-------- Passage

Integration with Other Modules

Module Relationship Data Passed
Networking Dependency VNet ID, Subnet names
Unity Catalog Dependent Workspace ID (numeric)
NCC Dependent Workspace ID (numeric)

Usage Examples

Example 1: Non-PL Workspace (Minimal)

module "workspace" {
  source = "../../modules/workspace"

  workspace_name      = "prod-workspace"
  workspace_prefix    = "proddb"
  resource_group_name = azurerm_resource_group.this.name
  location            = "eastus2"

  # Network configuration
  vnet_id                           = module.networking.vnet_id
  public_subnet_name                = module.networking.public_subnet_name
  private_subnet_name               = module.networking.private_subnet_name
  public_subnet_nsg_association_id  = module.networking.public_subnet_nsg_association_id
  private_subnet_nsg_association_id = module.networking.private_subnet_nsg_association_id

  # Non-PL configuration (defaults)
  enable_private_link = false

  tags = {
    Environment = "Production"
  }
}
module "workspace" {
  source = "../../modules/workspace"

  workspace_name      = "private-workspace"
  workspace_prefix    = "privdb"
  resource_group_name = azurerm_resource_group.this.name
  location            = "eastus2"

  # Network configuration
  vnet_id                           = module.networking.vnet_id
  public_subnet_name                = module.networking.public_subnet_name
  private_subnet_name               = module.networking.private_subnet_name
  public_subnet_nsg_association_id  = module.networking.public_subnet_nsg_association_id
  private_subnet_nsg_association_id = module.networking.private_subnet_nsg_association_id

  # Private Link enabled
  enable_private_link = true

  tags = {
    Environment = "Production"
    Connectivity = "PrivateLink"
  }
}

Example 3: Workspace with Full CMK

module "workspace" {
  source = "../../modules/workspace"

  workspace_name      = "cmk-workspace"
  workspace_prefix    = "cmkdb"
  resource_group_name = azurerm_resource_group.this.name
  location            = "eastus2"

  # Network configuration
  vnet_id                           = module.networking.vnet_id
  public_subnet_name                = module.networking.public_subnet_name
  private_subnet_name               = module.networking.private_subnet_name
  public_subnet_nsg_association_id  = module.networking.public_subnet_nsg_association_id
  private_subnet_nsg_association_id = module.networking.private_subnet_nsg_association_id

  # CMK enabled for all three scopes
  enable_cmk_managed_services = true
  enable_cmk_managed_disks    = true
  enable_cmk_dbfs_root        = true
  cmk_key_vault_key_id        = module.key_vault.key_id
  cmk_key_vault_id            = module.key_vault.key_vault_id
  databricks_account_id       = var.databricks_account_id

  tags = {
    Environment = "Production"

----------------

_Task set_
a) List every value assigned to workspace_name in the workspace module page.
b) Reproduce the stretch of the workspace module page from "Integration with Other" through "Catalog Dependent Workspace ID (numeric)".
The records below are taken from a separate source.

-------- Supplied records

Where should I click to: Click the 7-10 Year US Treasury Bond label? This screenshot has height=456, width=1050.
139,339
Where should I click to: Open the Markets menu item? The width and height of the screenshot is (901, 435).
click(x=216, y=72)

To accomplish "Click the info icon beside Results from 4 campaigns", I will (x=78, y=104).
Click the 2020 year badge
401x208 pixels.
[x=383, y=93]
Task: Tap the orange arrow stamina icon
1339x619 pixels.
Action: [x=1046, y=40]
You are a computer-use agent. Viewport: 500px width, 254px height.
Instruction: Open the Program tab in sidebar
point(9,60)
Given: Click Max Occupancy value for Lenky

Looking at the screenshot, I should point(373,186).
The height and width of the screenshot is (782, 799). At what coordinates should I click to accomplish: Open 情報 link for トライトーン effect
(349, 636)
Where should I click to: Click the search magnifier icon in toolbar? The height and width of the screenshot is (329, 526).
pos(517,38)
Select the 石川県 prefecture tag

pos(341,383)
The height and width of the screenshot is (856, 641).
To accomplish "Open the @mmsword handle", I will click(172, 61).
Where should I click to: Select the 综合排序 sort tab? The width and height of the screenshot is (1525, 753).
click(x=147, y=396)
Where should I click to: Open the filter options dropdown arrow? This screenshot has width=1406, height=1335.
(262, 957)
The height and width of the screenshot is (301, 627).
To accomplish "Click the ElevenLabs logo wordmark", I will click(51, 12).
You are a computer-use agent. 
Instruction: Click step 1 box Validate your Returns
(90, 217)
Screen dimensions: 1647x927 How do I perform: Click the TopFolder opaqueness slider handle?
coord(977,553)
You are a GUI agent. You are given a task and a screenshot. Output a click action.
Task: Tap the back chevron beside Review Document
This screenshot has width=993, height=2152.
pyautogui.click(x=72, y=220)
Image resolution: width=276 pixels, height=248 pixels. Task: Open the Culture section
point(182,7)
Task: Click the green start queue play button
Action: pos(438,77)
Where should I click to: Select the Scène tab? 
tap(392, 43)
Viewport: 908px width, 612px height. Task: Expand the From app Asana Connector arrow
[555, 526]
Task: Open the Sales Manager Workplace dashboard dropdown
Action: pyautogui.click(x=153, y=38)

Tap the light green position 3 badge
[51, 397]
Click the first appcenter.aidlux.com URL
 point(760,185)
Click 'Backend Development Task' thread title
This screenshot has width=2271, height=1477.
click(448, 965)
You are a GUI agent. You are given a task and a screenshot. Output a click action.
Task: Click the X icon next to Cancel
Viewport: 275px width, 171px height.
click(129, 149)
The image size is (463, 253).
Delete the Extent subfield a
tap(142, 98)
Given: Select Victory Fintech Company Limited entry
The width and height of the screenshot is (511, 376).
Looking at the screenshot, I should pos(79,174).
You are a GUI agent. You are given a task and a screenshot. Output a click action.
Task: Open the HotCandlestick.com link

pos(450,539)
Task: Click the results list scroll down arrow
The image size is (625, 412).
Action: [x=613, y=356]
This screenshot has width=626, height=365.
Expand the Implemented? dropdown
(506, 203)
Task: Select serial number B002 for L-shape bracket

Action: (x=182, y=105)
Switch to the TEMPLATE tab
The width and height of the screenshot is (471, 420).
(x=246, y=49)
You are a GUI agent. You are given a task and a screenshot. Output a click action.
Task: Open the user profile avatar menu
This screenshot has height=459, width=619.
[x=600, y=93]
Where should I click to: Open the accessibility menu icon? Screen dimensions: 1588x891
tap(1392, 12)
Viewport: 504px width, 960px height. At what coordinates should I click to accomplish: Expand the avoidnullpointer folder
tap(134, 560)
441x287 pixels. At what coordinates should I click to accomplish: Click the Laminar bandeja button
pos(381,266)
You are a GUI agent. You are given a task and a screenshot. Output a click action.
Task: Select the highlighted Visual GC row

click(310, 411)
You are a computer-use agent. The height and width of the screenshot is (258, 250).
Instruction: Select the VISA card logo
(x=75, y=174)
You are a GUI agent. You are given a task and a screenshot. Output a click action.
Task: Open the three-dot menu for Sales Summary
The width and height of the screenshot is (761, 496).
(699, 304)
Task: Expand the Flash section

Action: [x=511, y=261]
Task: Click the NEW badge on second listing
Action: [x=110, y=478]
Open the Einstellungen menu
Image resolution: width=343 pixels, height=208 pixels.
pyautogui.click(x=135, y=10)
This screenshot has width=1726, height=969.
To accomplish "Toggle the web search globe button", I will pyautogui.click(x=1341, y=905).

----------------

_The solutions_
a) prod-workspace, private-workspace, cmk-workspace

b)
Integration with Other Modules

Module Relationship Data Passed
Networking Dependency VNet ID, Subnet names
Unity Catalog Dependent Workspace ID (numeric)